帝都ウィーンと列国会議

帝都ウィーンと列国会議―会議は踊る、されど進まず (講談社学術文庫)

随分長らく積んでいた本だけど、つい先日たまたま手にとって、あまりの面白さに一気に読了。電車の行き帰り、昼休み、手の空いた勤務中にまで、かつての授業中の内職のようにこっそりと読み耽りました。すみません、駄目社会人(てへ)
今まで積んできた理由は明白。ある程度、歴史背景の基礎知識が頭に叩き込まれていないと、話に全くついていけないからだ。ウィーン会議ナポレオン戦争の後始末会議であること、神聖ローマ皇帝と言えばドイツ王で当時はオーストリア・ハプスブルグ家の専売特許であったこと、ベルリンと言えばプロイセン宮廷、ドレスデンと言えばザクセン宮廷、ミュンヘンといえばバイエルン宮廷、副王と言えば総督のこと。

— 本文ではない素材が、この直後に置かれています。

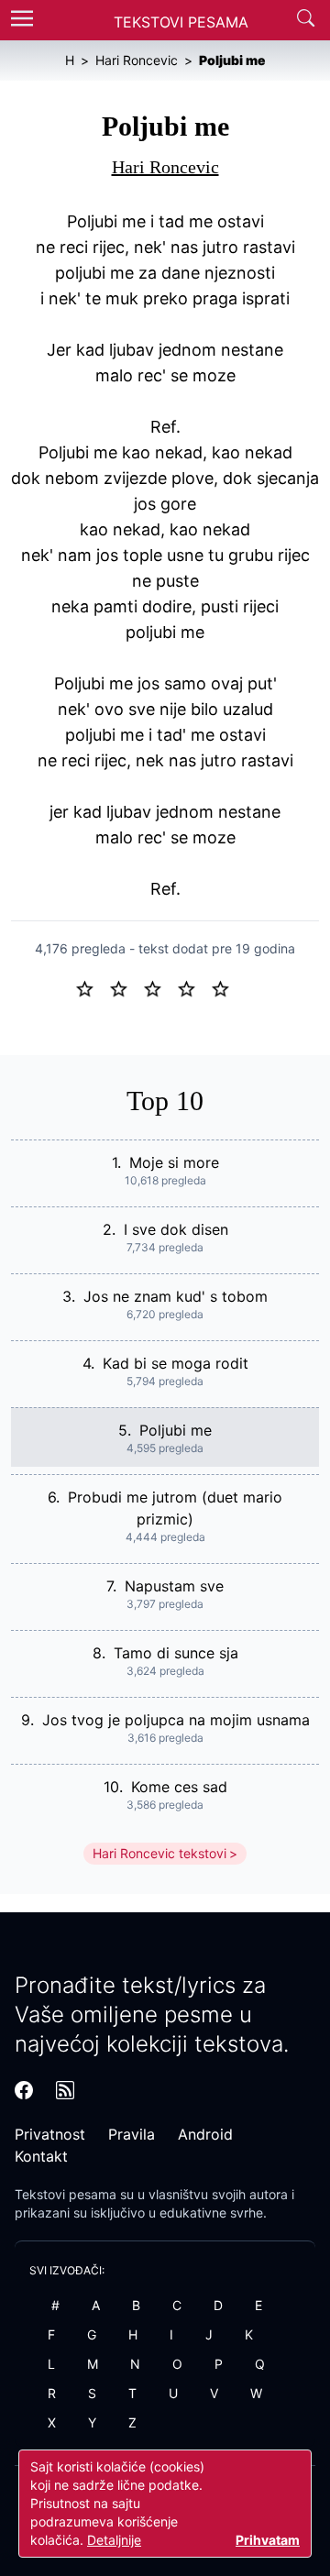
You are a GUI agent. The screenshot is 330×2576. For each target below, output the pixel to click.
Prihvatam (268, 2540)
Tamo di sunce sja (176, 1653)
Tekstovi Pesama (181, 22)
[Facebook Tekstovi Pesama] (24, 2090)
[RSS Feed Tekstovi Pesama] (65, 2090)
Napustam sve (174, 1586)
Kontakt (41, 2156)
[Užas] (92, 987)
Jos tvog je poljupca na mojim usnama (176, 1720)
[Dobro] (194, 987)
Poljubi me (175, 1430)
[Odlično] (225, 987)
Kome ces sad (179, 1787)
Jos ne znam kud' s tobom (175, 1296)
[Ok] (160, 987)
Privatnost (50, 2134)
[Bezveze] (126, 987)
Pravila (131, 2134)
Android (205, 2134)
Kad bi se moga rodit (175, 1363)
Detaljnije (114, 2540)
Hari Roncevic (165, 167)
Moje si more (174, 1162)
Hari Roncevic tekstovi (159, 1853)
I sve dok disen (176, 1229)
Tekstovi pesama (65, 2194)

他にも普通の世界史の授業じゃまず聞かないようなヨーロッパの国名や地名、人名が入り乱れ、しょっちゅうGoogle様のお世話になったものの、面白く読み通せたのは、今はある程度知識が蓄積されていたからだろう。多分、買った当初は歯が立たなかったと思われ。そんな状態でなんで買ったんだとも思うけど、人間って興味の方向性はあんまり変わらないものだよね。こうやって何年か寝かせて自分が追いついてきてから読み終える積読本って結構ある。
本書ではウィーン会議のドタバタを描く前に、そこに至るまでのナポレオン戦争の経緯と、ハプスブルグ家とウィーンの歴史の概観に全体の約三分の一を費やしていて、単にウィーン会議の経緯だけに留まらない。この背景説明があるから会議の空転振りが面白いし、主催都市ウィーンのお祭り好きの気風も生き生きと浮かび上がってくる。何より著者の筆致は物語風というより講談風の歯切れの良さで、豊富なエピソードを満載し、始終脱線しながらもぐいぐい読ませる。歴史物で久々の大当たりでした。
しかしこの本、今見たらAmazonで品切れ。なんとまあ勿体ない。